**Stored data entries**
-----

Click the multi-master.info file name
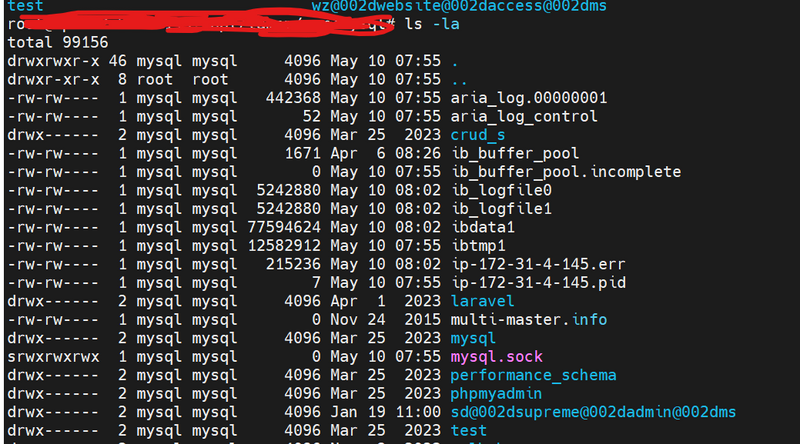The height and width of the screenshot is (444, 800). [x=528, y=320]
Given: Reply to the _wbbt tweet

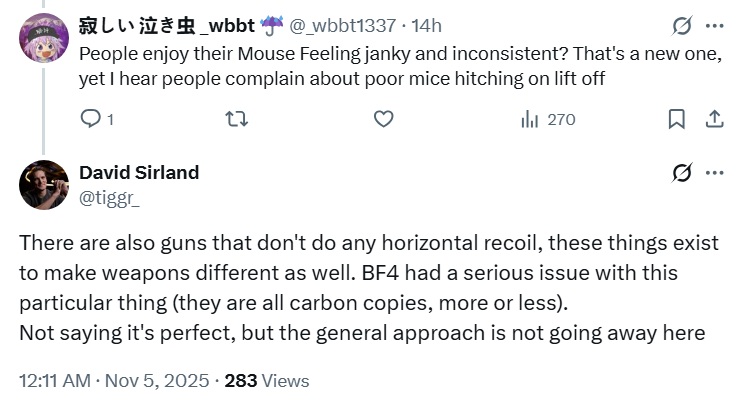Looking at the screenshot, I should click(x=90, y=119).
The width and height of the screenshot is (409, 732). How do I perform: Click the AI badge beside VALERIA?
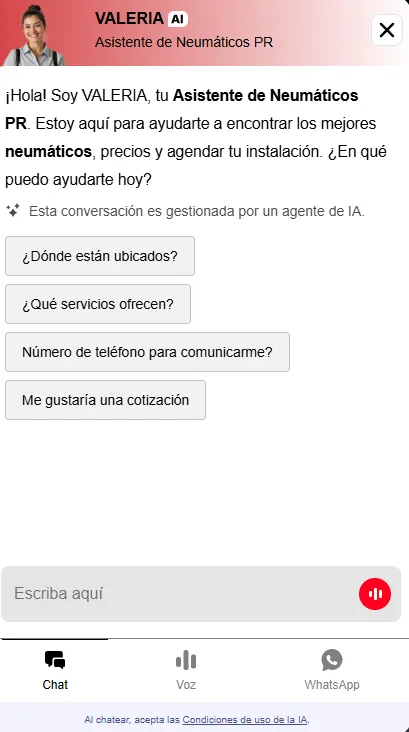pyautogui.click(x=177, y=19)
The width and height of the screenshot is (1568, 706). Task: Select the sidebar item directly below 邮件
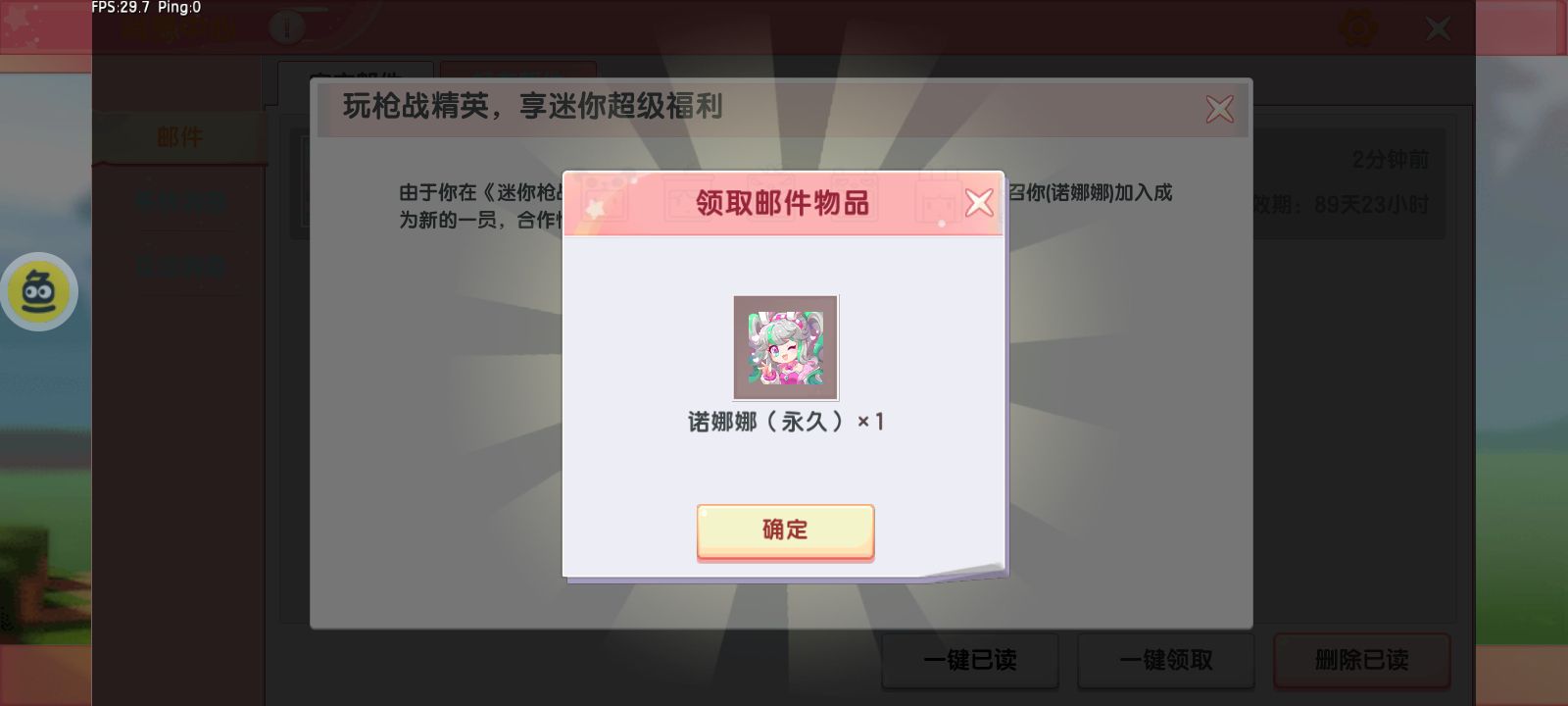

-----

**Your instructions**
Please write out every entry exactly, but skip the pictures.

**Solution below**
Click the multi-master.info file name
The height and width of the screenshot is (444, 800). [x=528, y=320]
Given: Reply to the _wbbt tweet

Looking at the screenshot, I should click(x=90, y=119).
The width and height of the screenshot is (409, 732). How do I perform: Click the AI badge beside VALERIA?
pyautogui.click(x=177, y=19)
The width and height of the screenshot is (1568, 706). Task: Select the sidebar item directly below 邮件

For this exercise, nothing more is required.